• [Richiesta] Estrai parola per parola dal testo su Respondology, riportato più sotto, il passo che inizia con "Con questo tool, assicurano" e finisce con "non ha riconosciuto.".
-------- Blocco di testo
Così sei importanti squadre di Premier League hanno preso contatti con Respondology, un’azienda americana che ha sviluppato uno strumento che permette di ridurre in tempo reale l’esposizione dei calciatori e delle società alle minacce e alle offese dei social. Dopo un qualche mese di prova, vorrebbero renderlo pienamente operativo a partire dalla prossima stagione.
Con questo tool, assicurano dagli Usa, diversi piloti della Nascar e una trentina di franchigie tra Nba, Nfl e Nhl hanno migliorato realmente la situazione. Una volta istallato Respondology riesce a riconoscere ed eliminare in tempo reale commenti discriminatori e offensivi grazie a un software d’intelligenza artificiale che funziona tramite parole chiave personalizzabili, comprese le emoji. Per affinare il lavoro si avvale poi di mille moderatori umani che “correggono” eventuali errori della macchina, ad esempio “salvano” quelle critiche espresse in maniera corretta che potrebbero venire eliminate oppure intervengono su quelle espressioni dialettali o sugli errori di battitura che l’AI non ha riconosciuto.
----------------
-------- Dati forniti
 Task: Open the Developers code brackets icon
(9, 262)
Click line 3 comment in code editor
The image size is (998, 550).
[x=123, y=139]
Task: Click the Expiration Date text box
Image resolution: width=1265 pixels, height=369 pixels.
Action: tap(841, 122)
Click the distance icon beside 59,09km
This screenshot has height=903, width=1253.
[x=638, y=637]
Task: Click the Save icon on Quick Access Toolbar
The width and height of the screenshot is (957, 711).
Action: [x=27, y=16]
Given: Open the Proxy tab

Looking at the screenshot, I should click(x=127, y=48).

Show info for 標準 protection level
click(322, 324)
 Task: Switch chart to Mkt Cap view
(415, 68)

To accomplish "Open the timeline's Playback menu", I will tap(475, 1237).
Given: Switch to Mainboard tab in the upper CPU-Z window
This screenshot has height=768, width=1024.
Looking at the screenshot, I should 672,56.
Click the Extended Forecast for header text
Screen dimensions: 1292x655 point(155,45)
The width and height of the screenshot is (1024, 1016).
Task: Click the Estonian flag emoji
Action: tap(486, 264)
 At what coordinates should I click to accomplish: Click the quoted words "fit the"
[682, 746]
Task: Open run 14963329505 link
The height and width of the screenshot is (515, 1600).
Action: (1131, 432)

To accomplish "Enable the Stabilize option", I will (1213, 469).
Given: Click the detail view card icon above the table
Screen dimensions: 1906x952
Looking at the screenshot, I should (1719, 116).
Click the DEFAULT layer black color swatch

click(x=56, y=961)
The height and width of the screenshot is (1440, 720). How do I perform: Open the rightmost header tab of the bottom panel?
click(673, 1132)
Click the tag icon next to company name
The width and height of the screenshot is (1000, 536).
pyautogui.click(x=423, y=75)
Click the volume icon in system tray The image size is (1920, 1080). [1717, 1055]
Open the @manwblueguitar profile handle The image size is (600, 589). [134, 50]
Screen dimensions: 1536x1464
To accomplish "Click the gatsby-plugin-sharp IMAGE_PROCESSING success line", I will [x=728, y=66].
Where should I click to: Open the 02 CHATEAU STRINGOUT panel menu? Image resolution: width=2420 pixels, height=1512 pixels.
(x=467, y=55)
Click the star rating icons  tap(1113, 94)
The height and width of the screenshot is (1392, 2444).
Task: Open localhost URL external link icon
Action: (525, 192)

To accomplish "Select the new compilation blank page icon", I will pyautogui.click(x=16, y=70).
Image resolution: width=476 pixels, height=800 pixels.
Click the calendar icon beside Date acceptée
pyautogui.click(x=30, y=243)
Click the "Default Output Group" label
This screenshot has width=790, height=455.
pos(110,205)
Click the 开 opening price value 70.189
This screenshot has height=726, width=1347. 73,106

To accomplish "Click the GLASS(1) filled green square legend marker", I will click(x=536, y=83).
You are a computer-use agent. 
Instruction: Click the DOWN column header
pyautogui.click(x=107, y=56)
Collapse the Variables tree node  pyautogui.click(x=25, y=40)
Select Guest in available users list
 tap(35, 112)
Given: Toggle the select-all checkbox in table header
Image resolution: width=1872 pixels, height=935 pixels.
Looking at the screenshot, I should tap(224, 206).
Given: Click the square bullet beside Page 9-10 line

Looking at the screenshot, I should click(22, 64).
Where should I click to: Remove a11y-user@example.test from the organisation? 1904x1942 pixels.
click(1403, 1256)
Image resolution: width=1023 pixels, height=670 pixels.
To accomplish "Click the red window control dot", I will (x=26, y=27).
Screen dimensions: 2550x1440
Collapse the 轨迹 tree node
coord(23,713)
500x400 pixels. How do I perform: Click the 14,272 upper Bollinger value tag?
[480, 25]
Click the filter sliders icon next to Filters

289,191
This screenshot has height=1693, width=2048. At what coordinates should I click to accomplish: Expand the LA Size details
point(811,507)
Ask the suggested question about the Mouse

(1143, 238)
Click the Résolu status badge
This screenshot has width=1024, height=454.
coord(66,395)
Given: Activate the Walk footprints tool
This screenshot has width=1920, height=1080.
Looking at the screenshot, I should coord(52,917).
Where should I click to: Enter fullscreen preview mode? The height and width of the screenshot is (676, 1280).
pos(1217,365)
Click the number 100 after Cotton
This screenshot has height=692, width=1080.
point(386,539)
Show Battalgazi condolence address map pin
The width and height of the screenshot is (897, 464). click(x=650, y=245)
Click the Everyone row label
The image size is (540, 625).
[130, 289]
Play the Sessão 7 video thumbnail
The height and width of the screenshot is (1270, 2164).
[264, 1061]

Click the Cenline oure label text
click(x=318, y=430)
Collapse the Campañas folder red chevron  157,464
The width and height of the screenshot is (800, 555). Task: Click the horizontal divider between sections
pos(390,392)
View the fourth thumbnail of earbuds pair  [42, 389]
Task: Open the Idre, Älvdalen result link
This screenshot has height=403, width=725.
----------------
• [Risposta]
Con questo tool, assicurano dagli Usa, diversi piloti della Nascar e una trentina di franchigie tra Nba, Nfl e Nhl hanno migliorato realmente la situazione. Una volta istallato Respondology riesce a riconoscere ed eliminare in tempo reale commenti discriminatori e offensivi grazie a un software d’intelligenza artificiale che funziona tramite parole chiave personalizzabili, comprese le emoji. Per affinare il lavoro si avvale poi di mille moderatori umani che “correggono” eventuali errori della macchina, ad esempio “salvano” quelle critiche espresse in maniera corretta che potrebbero venire eliminate oppure intervengono su quelle espressioni dialettali o sugli errori di battitura che l’AI non ha riconosciuto.